In Minitrends, Vanston begins by discussing the value of minitrends, the role they play in making businesses successful, and the consequences of failing to recognize them. Next, he offers a comprehensive process for “uncovering” minitrends, providing detailed instructions for how to search for them, and including potential sources where they can be found.
The third part of the book includes “some attractive minitrends” that the author has discovered. For each of nine specific items, which Vanston targets to either individuals, small to medium-size businesses, or large companies, the author describes the minitrend, discusses current trends, and details business opportunities related to the find.
Vanston concludes the book with a discussion of how to prosper from minitrends. He includes a strategy for selecting one for exploitation, developing an exploitation scheme, and putting that scheme into action.
Throughout the book, Vanston uses minitrend examples that will make the reader understand their importance. He points out, for instance, that Southwest Airlines, Dell Computer, and YouTube were all founded as an outgrowth of their founders’ ability to understand and capitalize on minitrends.
One of the more creative techniques the author uses is concluding each chapter with a section titled, “All Very Interesting, But Frankly, So What?” Clearly intending to assuage the fears of skeptics, Vanston shares his own experiences with minitrends and offers some valuable guidance for pursuing them with a minimum of risk.
Vanston wraps up the book with a closing chapter titled “Here’s the So What!” He concludes by urging readers to “adopt a mindset” that predisposes them to following minitrends. “Minitrend followers,” writes the author, “are dreamers looking for adventure, and commitment to the concept can make the adventure intriguing, exciting, and lucrative.”
Vanston has the ability to discuss minitrends conceptually, as well as describe specifically how the reader can discover and potentially profit from them. The author’s enthusiasm for the subject is infectious, and readers looking for new business opportunities are likely to share that enthusiasm. This is a book that should inspire many readers to take action.
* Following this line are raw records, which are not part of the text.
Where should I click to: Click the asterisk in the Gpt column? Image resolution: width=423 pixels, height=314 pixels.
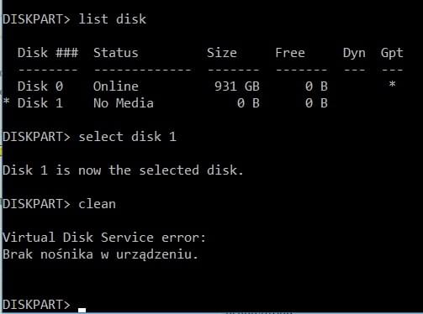(x=392, y=84)
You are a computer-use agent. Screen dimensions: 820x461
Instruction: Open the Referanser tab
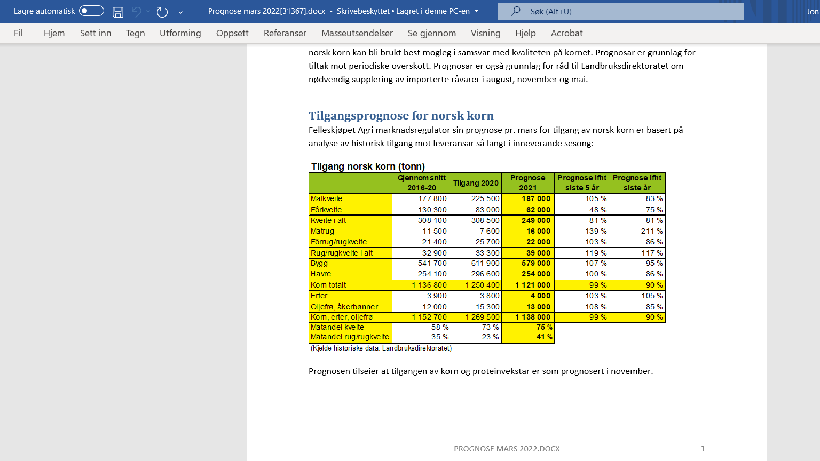pos(285,33)
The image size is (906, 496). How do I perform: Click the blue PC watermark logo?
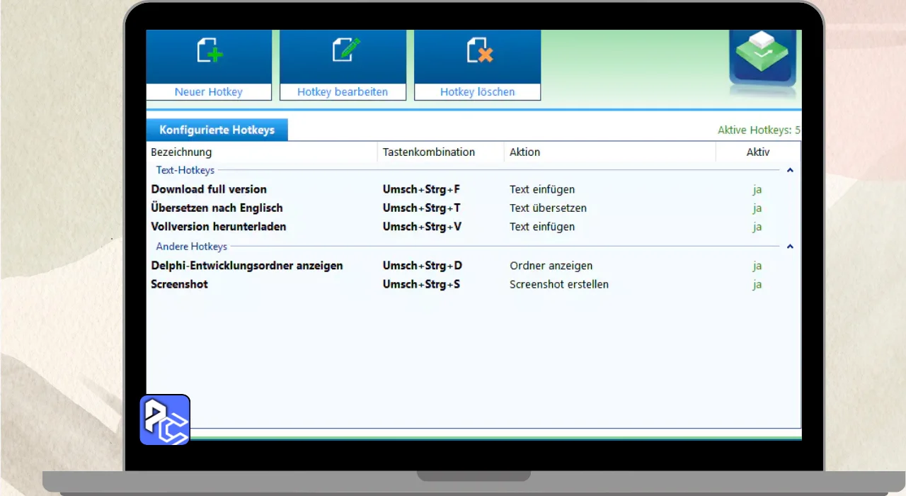pyautogui.click(x=165, y=419)

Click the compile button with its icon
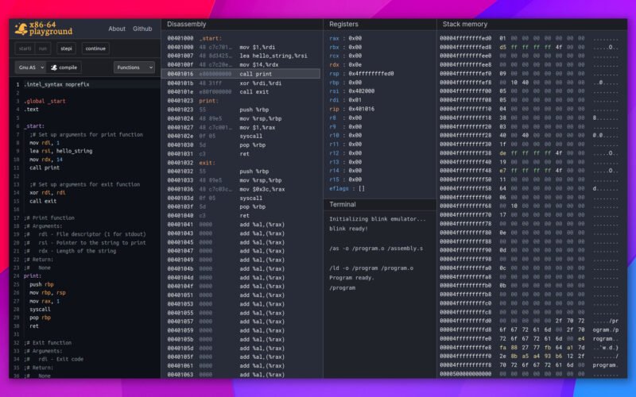point(64,67)
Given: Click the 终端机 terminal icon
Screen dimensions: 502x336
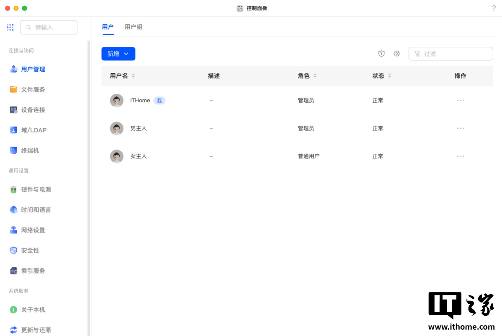Looking at the screenshot, I should click(x=13, y=150).
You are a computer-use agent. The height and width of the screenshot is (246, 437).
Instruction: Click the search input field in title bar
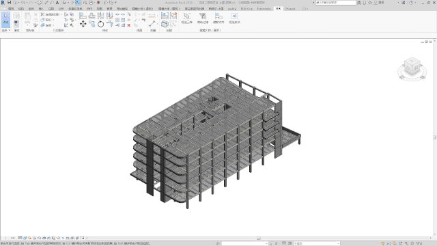[x=335, y=3]
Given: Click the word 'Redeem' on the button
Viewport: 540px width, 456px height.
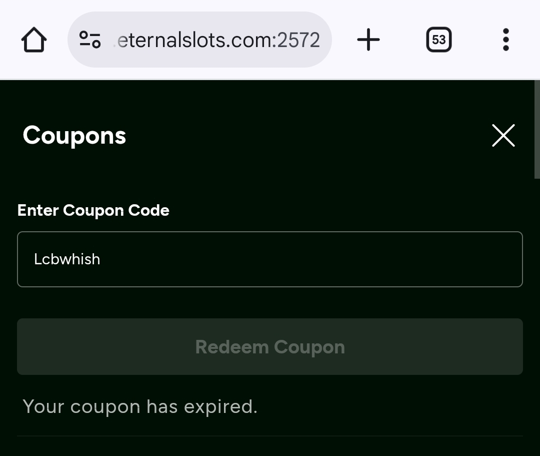Looking at the screenshot, I should pos(232,347).
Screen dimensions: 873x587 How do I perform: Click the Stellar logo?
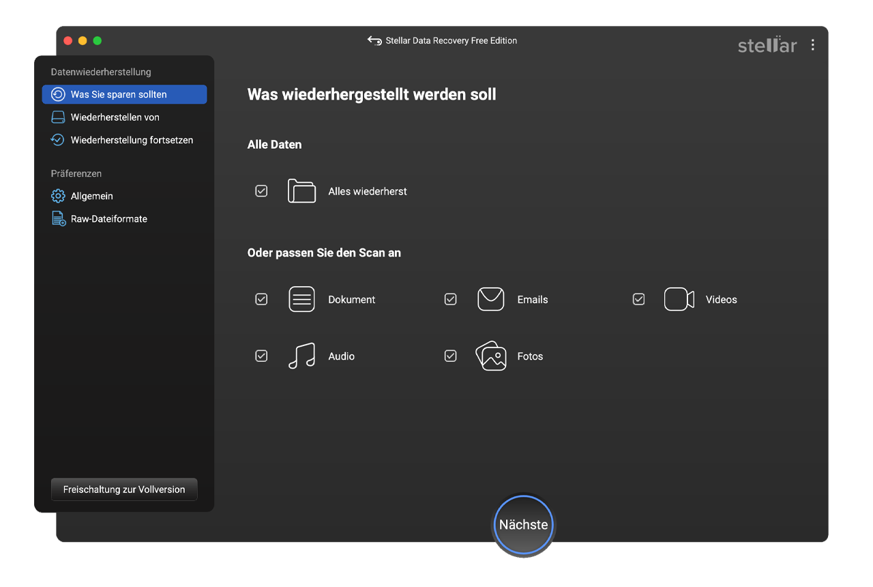tap(767, 45)
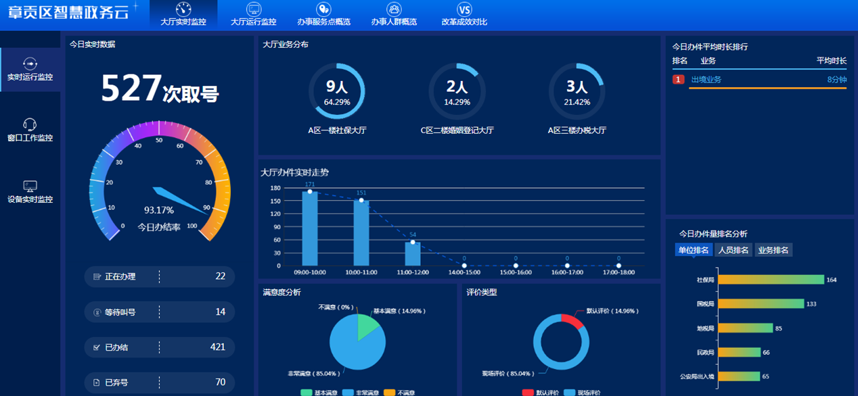
Task: Open the 设备实时监控 screen icon in sidebar
Action: (30, 186)
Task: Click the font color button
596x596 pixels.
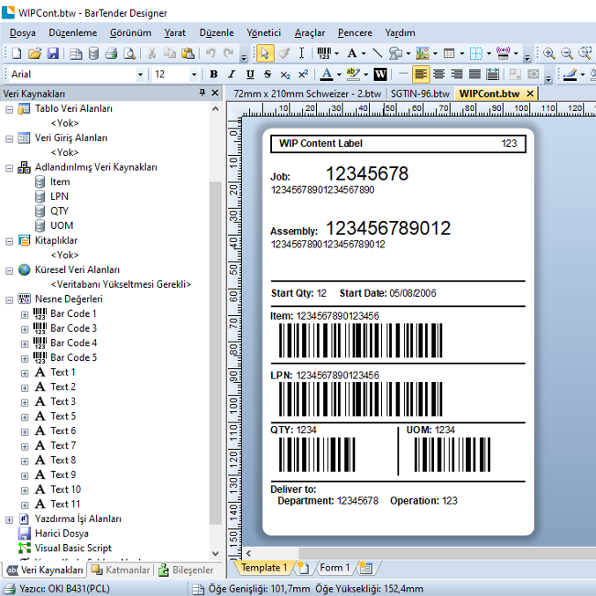Action: click(x=326, y=75)
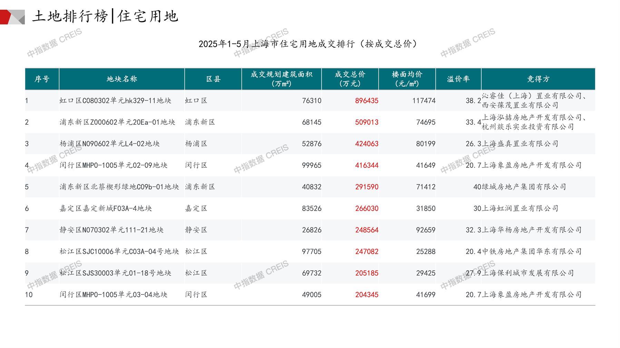620x348 pixels.
Task: Click the 楼面均价 column header
Action: coord(407,79)
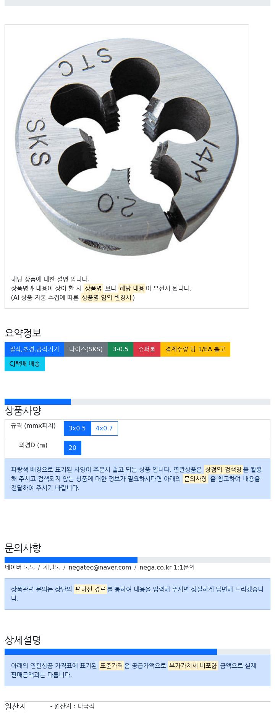Click the 문의사항 blue progress bar
This screenshot has height=714, width=275.
[71, 560]
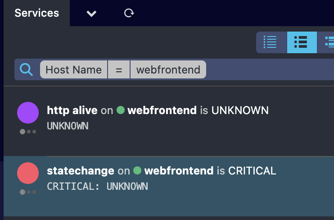Switch to the Services tab
This screenshot has height=220, width=334.
coord(36,13)
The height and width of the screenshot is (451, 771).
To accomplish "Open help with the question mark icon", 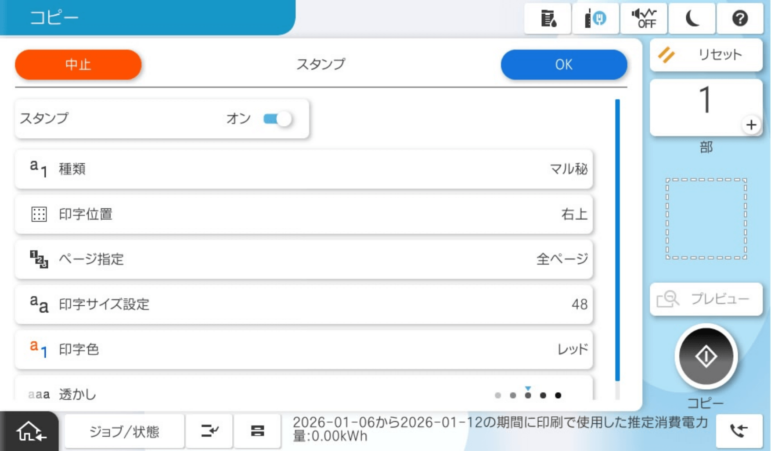I will (740, 18).
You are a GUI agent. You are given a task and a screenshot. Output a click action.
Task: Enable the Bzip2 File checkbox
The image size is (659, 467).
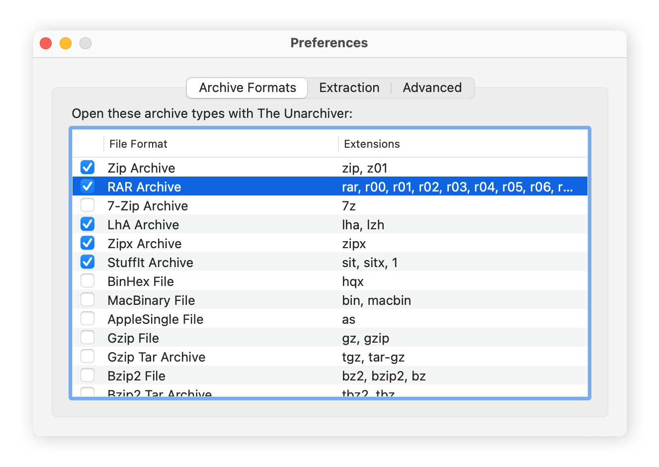coord(87,375)
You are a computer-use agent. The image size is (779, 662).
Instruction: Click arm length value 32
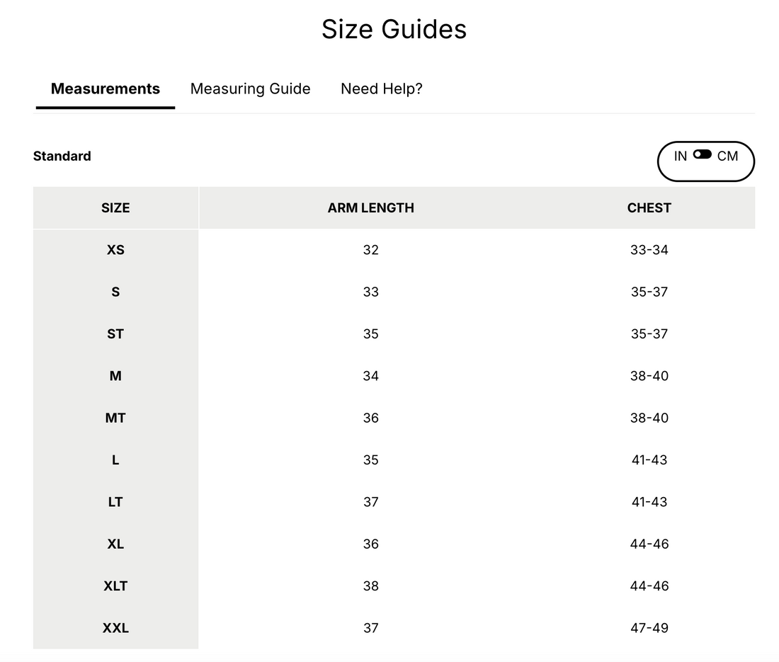pyautogui.click(x=370, y=250)

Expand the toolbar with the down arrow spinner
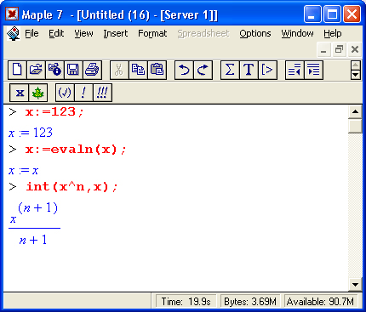pos(356,75)
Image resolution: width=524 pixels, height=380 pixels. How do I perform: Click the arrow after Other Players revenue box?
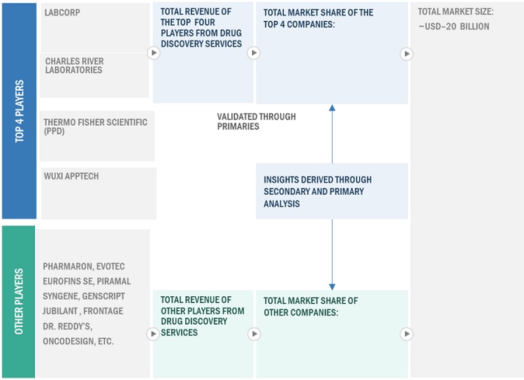(254, 334)
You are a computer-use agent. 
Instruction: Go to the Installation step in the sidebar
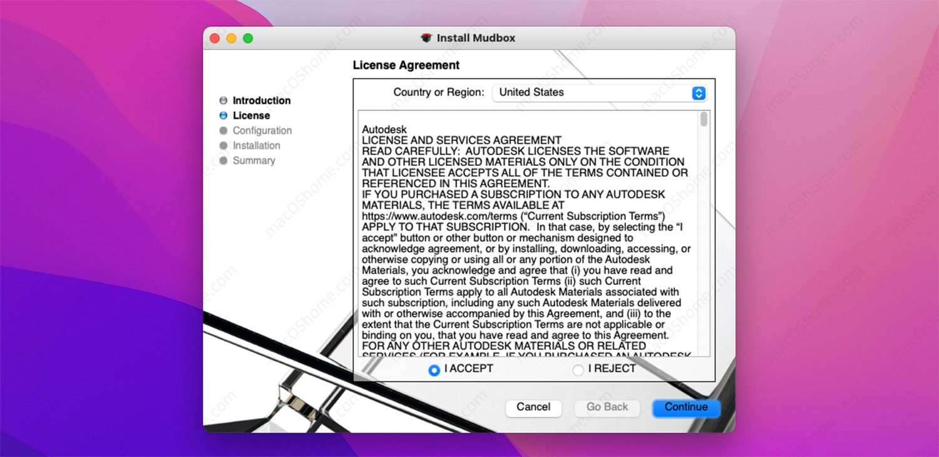click(x=256, y=146)

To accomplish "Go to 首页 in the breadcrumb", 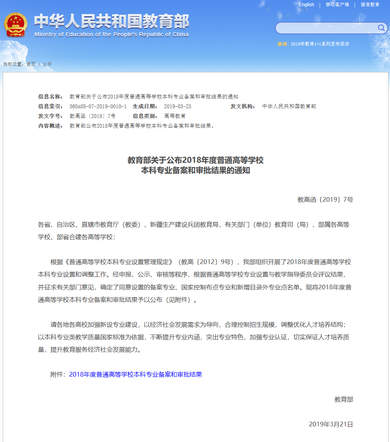I will coord(31,64).
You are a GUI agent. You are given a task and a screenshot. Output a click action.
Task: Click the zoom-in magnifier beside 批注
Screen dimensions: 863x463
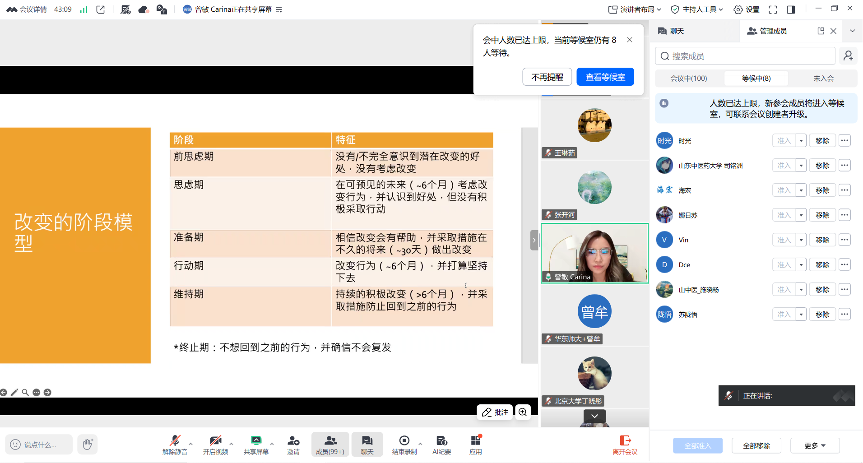[x=523, y=412]
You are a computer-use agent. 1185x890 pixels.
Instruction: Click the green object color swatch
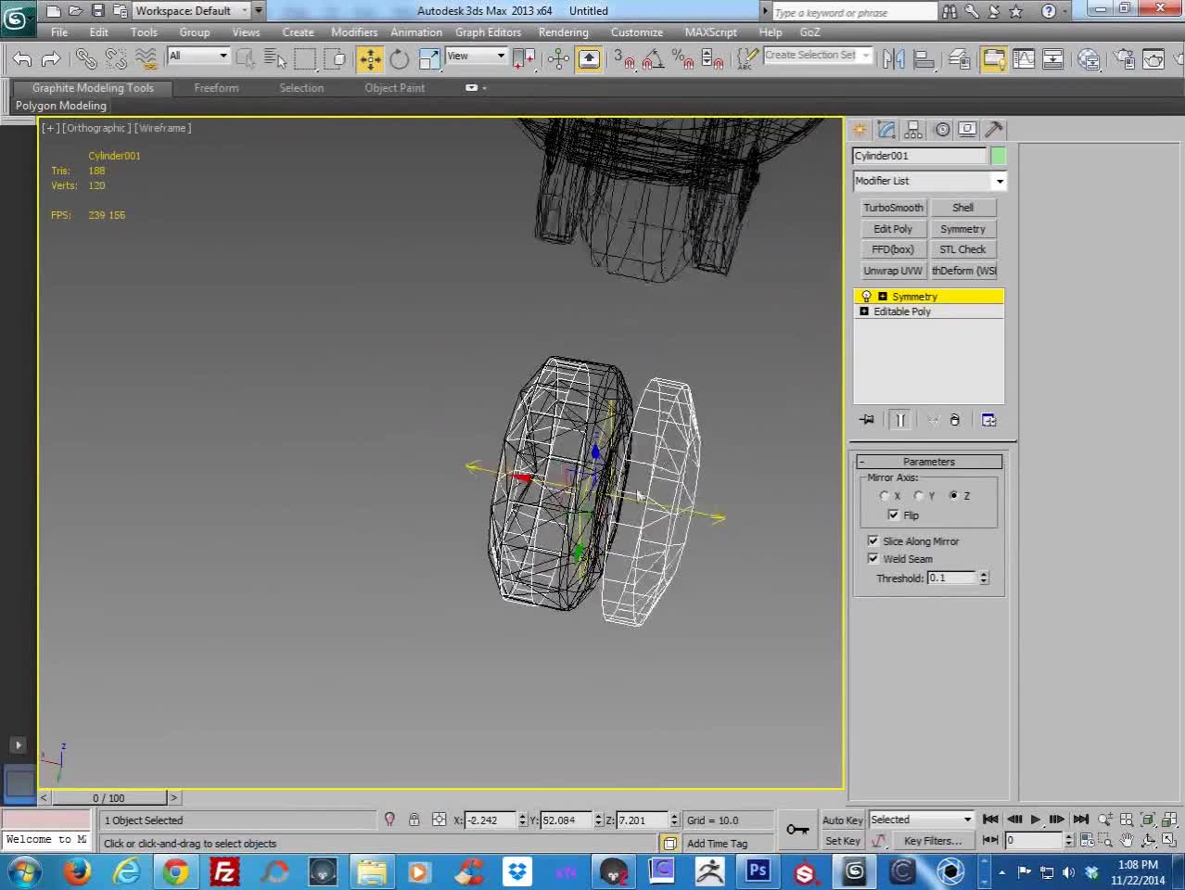pos(998,156)
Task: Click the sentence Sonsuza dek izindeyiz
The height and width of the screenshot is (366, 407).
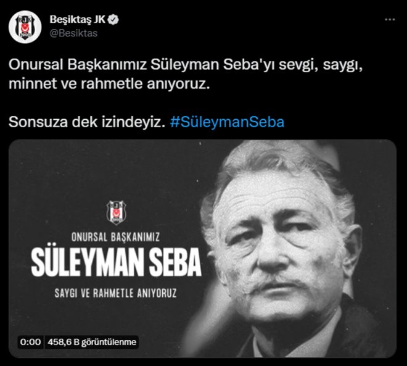Action: click(87, 122)
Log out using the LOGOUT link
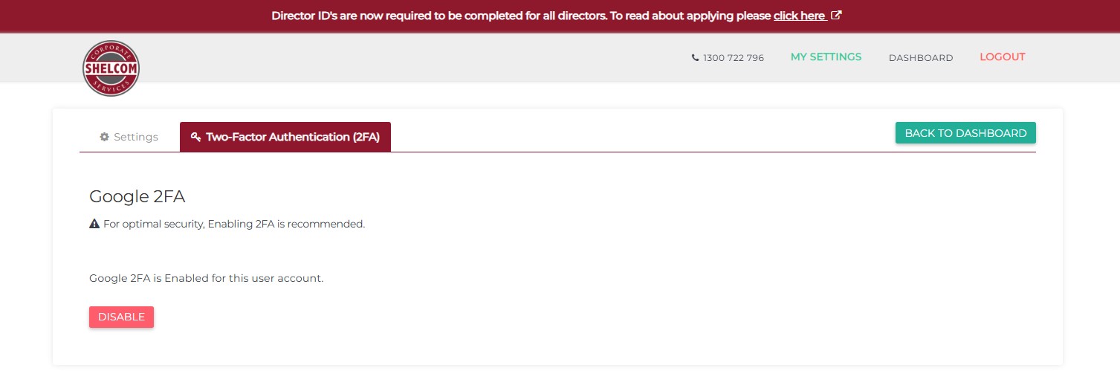 (x=1002, y=57)
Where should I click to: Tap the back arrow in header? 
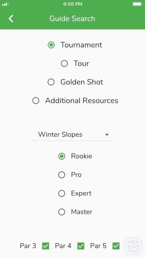11,19
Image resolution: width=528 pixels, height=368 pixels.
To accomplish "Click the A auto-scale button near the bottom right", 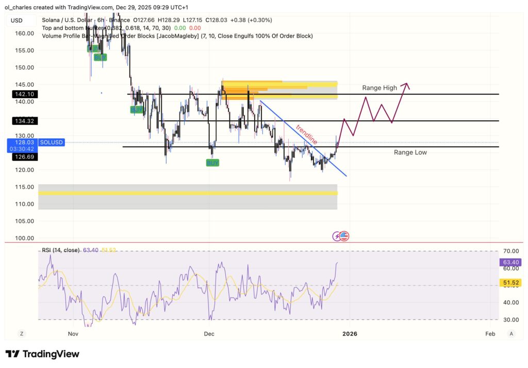I will coord(511,334).
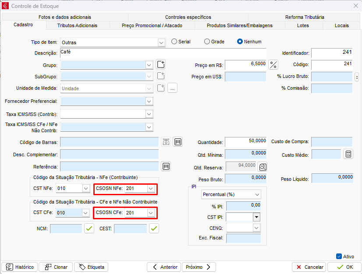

Disclosure: This article is not an endorsement, but a review. The author of this book provided free copies of the book and paid a small fee to have their book reviewed by a professional reviewer. Foreword Reviews and Clarion Reviews make no guarantee that the author will receive a positive review. Foreword Magazine, Inc. is disclosing this in accordance with the Federal Trade Commission’s 16 CFR, Part 255.